As well as some of the historical uses you can find for charcoal, bamboo charcoal in particular seems to be favoured by many for making activated charcoal, perhaps in part because of local abundance, and perhaps due to some of the same reasons monkeys use it to help with indigestion – other things bind easily to it, including I assume, indigenous & effective microorganisms that we want to reintroduce or encourage more of in our soil.

David Holmgren’s Thoughts on Barbecuing

From the point of view of permaculture, charcoal most definitely applies to the principle ‘Catch and store energy’, and charcoal production long-term is close to being a carbon-neutral process. Even if processed hundreds of miles away, and transported to your home, when compared to fossil fuels charcoal has a fraction of the emissions per unit of energy that we use. (David Holmgren, RetroSuburbia, p111, 112)

One of Holmgren’s ideas is that we barbecue once a week instead of cooking with gas/electric to reduce our impact on global resources. Sounds interesting right? Who doesn’t like a barbecue?

Okay, so a wet summer in Wales might not be the best for outdoor barbecuing, alright. But still, there may be some in the valleys with covered outdoor space, lean-tos or other spaces that are good for barbecuing.

Certainly here at Daruma in Thailand, we have the climate & raw materials for this to be a feasible way of cooking once a week. And I like a fire now & then. That much may already be apparent. I just thought I should mention it again…

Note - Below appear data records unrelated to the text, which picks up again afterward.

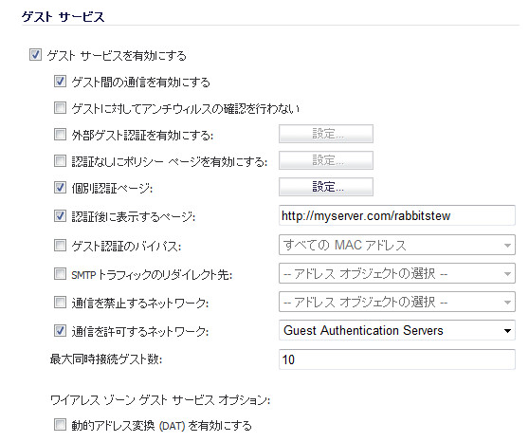Click the post-authentication page URL field
This screenshot has width=529, height=442.
(397, 215)
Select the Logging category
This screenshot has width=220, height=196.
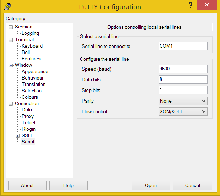[30, 33]
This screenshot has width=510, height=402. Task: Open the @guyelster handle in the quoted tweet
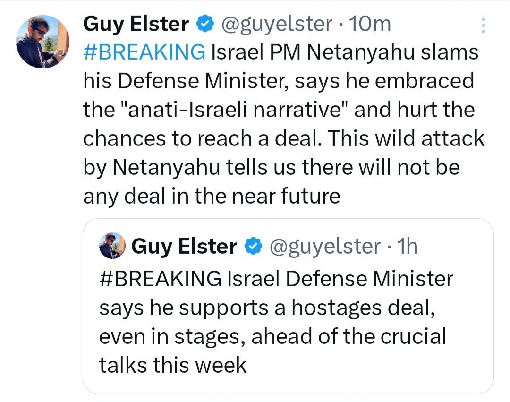tap(324, 246)
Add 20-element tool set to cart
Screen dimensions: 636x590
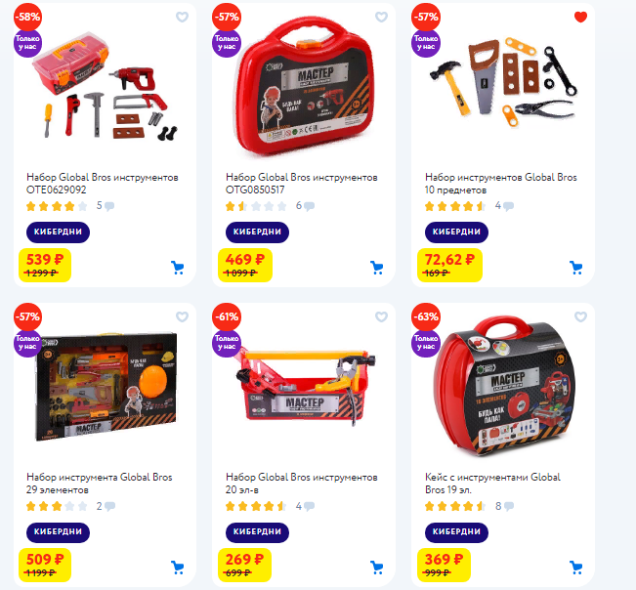point(377,568)
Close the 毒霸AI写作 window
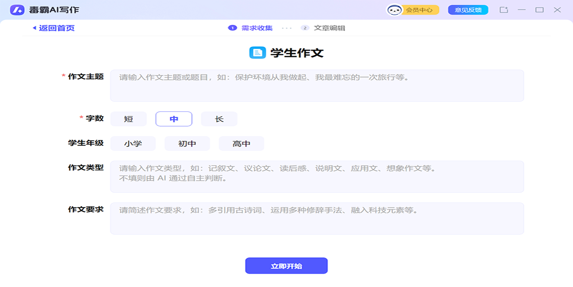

At Daruma we also have 2 types of tree that can be used for smoking meats, one of which is the Madras Thorn, so they are also a valuable resource.

Bamboo & Charcoal Production at Daruma Ecofarm

At Daruma we favour using bamboo for charcoal production. We have an abundant supply readily available on-site, and it just keeps on growing. The charcoal furnace is pretty much always ready to be used, so that is another resource we have here. It makes charcoal very efficiently, but you could make charcoal in other ways – pile the wood up, cover with turf, set it on fire, come back later.

The process at Daruma is to harvest the bamboo, then cut it to lengths approximately a foot long, cutting the node as a separate ‘biscuit’ between 2 cut lengths when practical to do so. The open cylinders of bamboo (internodes) are then split in two, and these half-pieces, along with the nodes, then give us good efficiency, in terms of the density of bamboo, when it comes to packing & stacking the bamboo in the drum.

We use a recycled 55 gallon oil drum. We have a sealing band to secure the lid so it is as airtight as possible, which gets clamped with a bolt. Inside the furnace, we have a sturdy iron base, and this has a pipe in the centre sticking up an inch or two. There is a hole in the middle of the bottom of the barrel which locates on this central pipe, and the pipe continues down under the stand, directly into the furnace below. This is effectively the only outlet for gasses that vaporize out of the bamboo during firing.  Those gasses are very much combustible, and we usually see much of them as smoke in fires due to incomplete combustion (read: inefficiency).  These gasses are one of the things that make the furnace so efficient.  The initial fire is only required to get the bamboo inside the sealed drum up to a temperature at which vaporization of the gasses starts, then those gasses provide the fuel for the fire below to complete the pyrolysis inside the drum.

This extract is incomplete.